Le deuxième objectif du laboratoire cherchait à favoriser l’engagement personnel de toutes les participantes et de tous les participants, en dépassant le plus possible l’approche de l’enseignement magistral, qui reste encore dominant. Considérant que ces personnes sont, pour une bonne partie, des adultes, il s’avère que la richesse de leur parcours de vie demeure parfois méconnue. De plus, même dans les cas où elle est déjà reconnue, elle n’est pas forcément valorisée. Il arrive alors que même celles et ceux qui terminent leur parcours universitaire, avec un très haut niveau de satisfaction personnelle, ont parfois l’impression d’avoir marqué l’établissement juste d’une manière latérale. Certes, nous pourrions objecter que cela arrive dans la grande majorité des universités. Néanmoins, si une certaine autoréférentialité de l’établissement par rapport aux étudiant·e·s peut sembler inéluctable, il reste que dans un petit établissement – c’est le cas du campus de Vicence – ce phénomène peut être plus facilement surmontable.
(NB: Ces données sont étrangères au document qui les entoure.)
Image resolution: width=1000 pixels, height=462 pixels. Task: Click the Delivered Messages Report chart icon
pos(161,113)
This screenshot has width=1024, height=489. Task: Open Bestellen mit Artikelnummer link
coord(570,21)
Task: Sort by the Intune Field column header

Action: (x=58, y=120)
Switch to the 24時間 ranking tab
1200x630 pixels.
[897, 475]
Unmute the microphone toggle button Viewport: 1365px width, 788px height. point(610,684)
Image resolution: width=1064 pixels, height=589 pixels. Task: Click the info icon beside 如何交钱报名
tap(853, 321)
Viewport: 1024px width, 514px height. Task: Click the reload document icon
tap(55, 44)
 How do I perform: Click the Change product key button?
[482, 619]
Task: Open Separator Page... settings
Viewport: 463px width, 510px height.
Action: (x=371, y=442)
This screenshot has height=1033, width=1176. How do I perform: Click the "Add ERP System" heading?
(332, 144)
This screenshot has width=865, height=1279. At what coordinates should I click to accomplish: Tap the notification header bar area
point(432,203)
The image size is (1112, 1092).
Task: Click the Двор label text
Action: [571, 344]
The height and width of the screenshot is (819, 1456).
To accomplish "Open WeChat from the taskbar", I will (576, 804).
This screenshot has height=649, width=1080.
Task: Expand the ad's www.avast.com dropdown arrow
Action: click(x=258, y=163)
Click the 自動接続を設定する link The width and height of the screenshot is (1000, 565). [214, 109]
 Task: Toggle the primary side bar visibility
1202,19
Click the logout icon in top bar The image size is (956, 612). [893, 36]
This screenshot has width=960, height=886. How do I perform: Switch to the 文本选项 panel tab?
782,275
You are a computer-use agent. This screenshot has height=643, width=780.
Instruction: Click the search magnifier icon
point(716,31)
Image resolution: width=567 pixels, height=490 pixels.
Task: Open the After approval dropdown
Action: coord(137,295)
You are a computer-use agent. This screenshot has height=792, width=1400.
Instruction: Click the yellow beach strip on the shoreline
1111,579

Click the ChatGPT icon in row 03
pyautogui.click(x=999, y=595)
Pour le troisième objectif, nous visions la valorisation des biographies de celles et ceux qui prenaient part au laboratoire dans une logique de transformation du rapport à soi et aux autres (Draperi, 2016; Galvani, 2020). Autrement dit, une fois constatée la richesse d’un parcours, est-il possible de remanier la représentation de soi-même dans une logique d’autonomisation (empowerment)? Est-il possible de repérer des fils rouges dans les histoires de vie, et cela, tant dans une dimension personnelle que dans une dimension intrapersonnelle? Est-il possible de faire sortir sa propre biographie d’un certain solipsisme pour la faire rayonner dans un contexte collectif?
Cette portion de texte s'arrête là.